I enjoyed the feeling of being in the woods and was physically doing pretty well. Time was moving along nicely. We were having some good conversation and aside from the odd twinge of “oh-god-my-calf-is-going-to-cramp” in my left leg, I was feeling okay – slightly out of shape from a few months of downtime, but pretty much where I expected I should be at this time of year.

Then we hit the bottom of “Stewart Mountain” (I’m using quotes, as it might have also been Scafe Mountain, or, you now, just some hill that was a little bigger than the other ones). We were still running.

Then it got steep and I had to walk. Then it leveled and I ran again. They it got steeper (or at least it felt that way) and my quad started doing the “oh-god-cramp” thing and I had to walk again. Then we made it to the top and took a little break and enjoyed the spectacular view. That might have been the best part. Yay for breaks!

Then I realized we were only half way through our run, and we still had to go back. *double gulp*

Of course, it wasn’t that bad. That second half was probably a touch slower and I could tell I was starting to get tired, as I was slipping and tripping a little more that I had on the way out, but it was still fun. Fun to be tramping through mud puddles and fun to be slightly “lost”.

As we were nearing the end of the run I apologized to Kirsten for complaining (which she assured me, I wasn’t actually doing as much as I thought I had been) and she made a comment along the lines of “yeah, it was hard, but at least it is way more fun than running on the roads.” To which I totally agreed. It was. It was significantly harder, but there is just something great about skipping in and around mud puddles, climbing up and down huge hills, and generally just being off the beaten track.

Also, I kept reminding myself that it is early days and this was my first trail run of 2013. I’m pretty sure when we do that run again in August, it will be a piece of cake.


And wow, for someone who didn’t know what to write about, this turned into a very long post.

Anyway, I guess I’m still fully processing everything and getting into my new rhythm of being a single sport athlete (who happens to still swim and bike, haha).
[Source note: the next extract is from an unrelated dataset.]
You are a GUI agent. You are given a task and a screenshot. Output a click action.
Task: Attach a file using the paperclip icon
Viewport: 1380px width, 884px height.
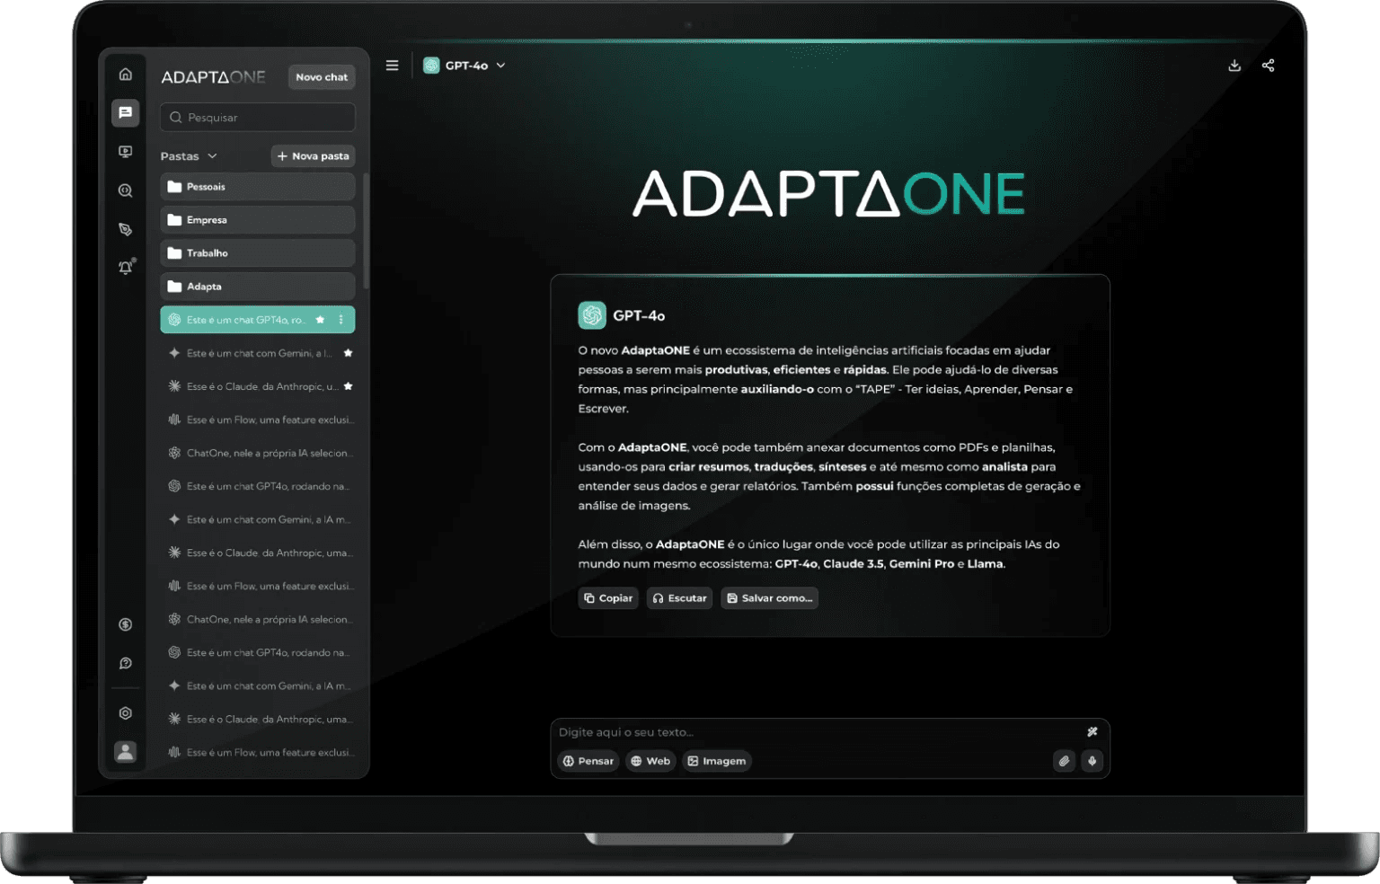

What I do know is that it is nice to be getting back into a regular training routine. I’m starting to feel a little more like myself and perhaps even starting to shed a few of those pounds I put on over the holidays. I’m starting to eat healthier again and I’m even really starting to look forward to having a year full of running adventures.

Oh, and I got some new fancy trail shoes. New shoes help everything.

Thursday, January 10, 2013

Be Brave

This is probably super cliché, but sometimes the things that scare us the most end up being the most rewarding.

To me being brave is following your gut and your heart – embracing every moment and remembering that nothing is impossible if you want it bad enough. Brave says, “c’mon, step out of your comfort zone, let’s do this”.

We are all brave – but if you are anything like me, you might just need to be reminded of that now and again.


The last few weeks have been filled with a lot of emotion for me. I spent some time fretting and worrying about a decision that I felt needed to be made, but that I wasn’t quite ready to make. When I finally made the decision, I then spent some more time worrying about whether it was the right decision or not.

I was living inside my head, the only escape being irrational tears at the oddest times. Knowing I had done the right thing for me, but worrying I had hurt people in the process.

Of course, the decision wasn’t something that was going to destroy my life (or anyone’s life really), no matter which way it went, but it still wasn’t easy.

Anyway, about now you’re probably thinking “Get to the fricken point, what’s this monumental decision?”

Well… I’ve signed on with a new coach!

My year of transformation from triathlete to trail runner begins now – under the direction of some uber-athletes/coaches at B78 Coaching.

One fun thing they do at B78 is to have every athlete own a "Be…" word. It is yours and yours alone. Obviously, as you can see from above, I chose ‘Brave’. The part at the beginning of this post (in italics) is what 'brave' means to me.